South African Breweries, part of Anheuser-Busch InBev, has cancelled the sum of 2.5 billion rand ($165 million) of investment earmarked for 2021 following a third local ban on alcohol sales in the nation.
SAB’s cancelled financial investments in South Africa in relation to the ban is totalled at 5 billion rand. In August, the maker of Carling Black Label and Castle Lager beer cancelled 2.5 billion rand of planned expenditure following a 2nd alcohol ban.
The government ban on alcohol sales was part of its efforts to reduce the number of covid-19 patients with alcohol-related injuries which adds the workloads of the health workers at the hospitals.

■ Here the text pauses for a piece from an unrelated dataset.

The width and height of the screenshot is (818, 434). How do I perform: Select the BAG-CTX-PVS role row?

Consequently, more than 165,000 people in South Africa have lost their jobs as well as 30% of local breweries have been forced to close their doors permanently.

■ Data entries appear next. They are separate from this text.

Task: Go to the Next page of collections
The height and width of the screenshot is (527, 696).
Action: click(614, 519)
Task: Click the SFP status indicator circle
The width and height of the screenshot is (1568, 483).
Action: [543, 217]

“Given the material impact that this third ban on the sale of alcohol has on our business and the possibility of further bans, we have no choice but to halt these investments for the foreseeable future,” SAB’s Vice President of Finance, Richard Rivett-Carnac said in a statement.
The cancelled investments relate to upgrades to operating facilities, product innovation, operating systems as well as the installation of new equipment at selected plants, the brewer said.
“This decision will impact on the profitability of and also the number of jobs created by the companies that would have worked with SAB to execute the capital investment plans,” it included.
SAB is currently in court challenging the federal government’s choice to re-impose the ban.